Obama, by comparison, helped wind down the two occupations he inherited, pricked Libya exclusively with bombs, and bowed down when public opinion came out heavily against his plans to bomb Syria. Yes, he expanded his predecessor’s dirty wars and took the unprecedented step of droning Americans to death without due process, but he still might come out looking like the least interventionist of the bunch.
This is especially true when you consider the 2016 election. Hillary Clinton is the most hawkish Democrat since Joe Lieberman left the party, and she rues the day the president blinked on Syria. Of the putative Republican establishment hopefuls, Sen. Marco Rubio (R-Fla.) is a chest-thumper who complains that Obama “doesn’t seem to understand that we are still at war,” New Jersey Gov.

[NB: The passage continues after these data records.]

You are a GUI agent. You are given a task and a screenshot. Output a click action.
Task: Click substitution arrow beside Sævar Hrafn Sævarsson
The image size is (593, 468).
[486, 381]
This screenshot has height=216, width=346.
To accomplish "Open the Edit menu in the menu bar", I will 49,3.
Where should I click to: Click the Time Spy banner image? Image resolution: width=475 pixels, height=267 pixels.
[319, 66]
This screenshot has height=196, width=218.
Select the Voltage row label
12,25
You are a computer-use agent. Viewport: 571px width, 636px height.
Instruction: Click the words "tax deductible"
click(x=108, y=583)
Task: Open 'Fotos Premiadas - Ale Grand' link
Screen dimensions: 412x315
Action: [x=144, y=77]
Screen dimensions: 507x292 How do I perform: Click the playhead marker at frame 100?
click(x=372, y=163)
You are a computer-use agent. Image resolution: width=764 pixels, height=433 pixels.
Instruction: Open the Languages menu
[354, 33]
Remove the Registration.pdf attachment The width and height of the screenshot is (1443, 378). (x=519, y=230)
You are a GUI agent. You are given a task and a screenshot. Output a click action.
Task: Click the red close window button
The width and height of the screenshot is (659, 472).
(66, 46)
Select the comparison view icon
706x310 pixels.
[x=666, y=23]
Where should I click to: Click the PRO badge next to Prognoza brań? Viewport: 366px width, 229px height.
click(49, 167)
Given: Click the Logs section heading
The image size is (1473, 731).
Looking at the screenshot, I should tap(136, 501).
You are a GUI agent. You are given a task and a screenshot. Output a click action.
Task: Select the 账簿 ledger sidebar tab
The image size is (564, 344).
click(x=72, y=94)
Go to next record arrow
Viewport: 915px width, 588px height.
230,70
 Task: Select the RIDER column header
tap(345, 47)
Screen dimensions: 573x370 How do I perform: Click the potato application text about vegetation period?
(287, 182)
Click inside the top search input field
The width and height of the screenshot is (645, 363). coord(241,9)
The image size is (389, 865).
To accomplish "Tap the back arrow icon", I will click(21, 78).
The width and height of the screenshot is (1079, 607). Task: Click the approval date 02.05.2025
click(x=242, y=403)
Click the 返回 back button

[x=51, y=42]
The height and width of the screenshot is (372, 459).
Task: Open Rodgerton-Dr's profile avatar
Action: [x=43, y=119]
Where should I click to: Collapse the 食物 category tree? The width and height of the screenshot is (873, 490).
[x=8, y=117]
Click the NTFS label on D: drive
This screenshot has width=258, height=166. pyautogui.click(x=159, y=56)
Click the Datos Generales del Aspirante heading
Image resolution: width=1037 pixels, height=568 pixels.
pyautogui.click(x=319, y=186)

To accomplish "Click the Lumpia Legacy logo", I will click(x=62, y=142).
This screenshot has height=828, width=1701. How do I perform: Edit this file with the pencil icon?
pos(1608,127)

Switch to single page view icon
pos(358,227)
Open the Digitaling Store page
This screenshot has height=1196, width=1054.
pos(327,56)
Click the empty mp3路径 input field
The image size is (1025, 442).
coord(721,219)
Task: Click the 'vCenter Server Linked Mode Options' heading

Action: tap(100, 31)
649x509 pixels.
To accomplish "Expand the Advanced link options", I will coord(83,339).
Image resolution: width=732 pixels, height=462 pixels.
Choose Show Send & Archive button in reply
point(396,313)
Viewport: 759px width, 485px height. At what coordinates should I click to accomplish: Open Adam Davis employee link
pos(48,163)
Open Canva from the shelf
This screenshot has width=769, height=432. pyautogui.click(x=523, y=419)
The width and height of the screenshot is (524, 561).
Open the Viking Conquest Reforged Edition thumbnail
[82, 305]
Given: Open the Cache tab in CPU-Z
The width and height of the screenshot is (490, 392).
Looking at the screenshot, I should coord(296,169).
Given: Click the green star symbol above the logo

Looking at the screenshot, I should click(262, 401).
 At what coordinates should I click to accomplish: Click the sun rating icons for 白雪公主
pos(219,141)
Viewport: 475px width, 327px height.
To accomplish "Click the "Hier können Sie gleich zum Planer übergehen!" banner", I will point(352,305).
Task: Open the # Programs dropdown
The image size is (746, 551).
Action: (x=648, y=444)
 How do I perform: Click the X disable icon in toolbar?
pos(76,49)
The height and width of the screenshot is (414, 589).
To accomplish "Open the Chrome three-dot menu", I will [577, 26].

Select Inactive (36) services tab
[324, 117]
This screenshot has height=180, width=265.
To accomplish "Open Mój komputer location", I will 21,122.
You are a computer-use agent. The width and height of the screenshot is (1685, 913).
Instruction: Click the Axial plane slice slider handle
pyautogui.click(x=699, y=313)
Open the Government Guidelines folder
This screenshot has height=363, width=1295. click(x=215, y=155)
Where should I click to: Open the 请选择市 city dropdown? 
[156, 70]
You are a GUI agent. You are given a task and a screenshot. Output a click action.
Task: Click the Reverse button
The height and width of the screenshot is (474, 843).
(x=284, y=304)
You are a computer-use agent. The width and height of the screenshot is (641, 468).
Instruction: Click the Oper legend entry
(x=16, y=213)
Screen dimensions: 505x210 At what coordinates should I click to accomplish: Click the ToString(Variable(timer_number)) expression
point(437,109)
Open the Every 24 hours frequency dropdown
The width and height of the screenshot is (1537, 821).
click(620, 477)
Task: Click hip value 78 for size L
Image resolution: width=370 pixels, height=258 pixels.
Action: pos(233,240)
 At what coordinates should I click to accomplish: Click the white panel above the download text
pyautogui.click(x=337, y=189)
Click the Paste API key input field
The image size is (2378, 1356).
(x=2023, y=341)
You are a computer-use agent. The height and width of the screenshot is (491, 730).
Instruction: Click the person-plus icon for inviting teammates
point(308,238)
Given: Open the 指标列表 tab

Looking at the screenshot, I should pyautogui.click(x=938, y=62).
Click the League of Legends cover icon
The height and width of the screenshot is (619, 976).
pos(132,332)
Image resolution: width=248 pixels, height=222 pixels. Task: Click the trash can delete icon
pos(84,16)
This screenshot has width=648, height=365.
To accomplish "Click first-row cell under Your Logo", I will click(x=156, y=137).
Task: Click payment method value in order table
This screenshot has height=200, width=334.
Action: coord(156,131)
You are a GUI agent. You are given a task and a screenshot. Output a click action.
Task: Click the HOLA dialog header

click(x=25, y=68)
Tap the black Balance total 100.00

Chris Christie is campaigning against what he calls a “dangerous…strain of libertarianism,” and Jeb Bush is warning people about “American passivity” and GOP “neo-isolationism.” The only exception to business-as-usual Republican bellicosity is coming from Sen. Rand Paul (Ky.); if he doesn’t win the nomination, the GOP is almost sure to elect someone more hawkish than Obama.
What about domestic civil liberties? Yes, Obama’s Justice Department raided more medical marijuana dispensaries than Bush’s ever dreamed of, while the president himself literally laughed out loud at the prospect of legalization for recreational use. Yet the beginning of the drug war’s end is happening on his watch, thanks in part to his sporadically benign neglect. The federal government could have launched a foolhardy new crackdown after Colorado and Washington state legalized pot, but did not. Attorney General Eric Holder has at least begun talking about the need for legal pot businesses to be able to access the normal banking system without constant fear of federal sanction. And after an extremely slow start using his clemency powers, the president has issued criteria for jailed nonviolent drug offenders to be eligible. More than 18,000 prisoners have applied, but the Republican-led House of Representatives passed an amendment in May preventing the use of federal funds for screening applications.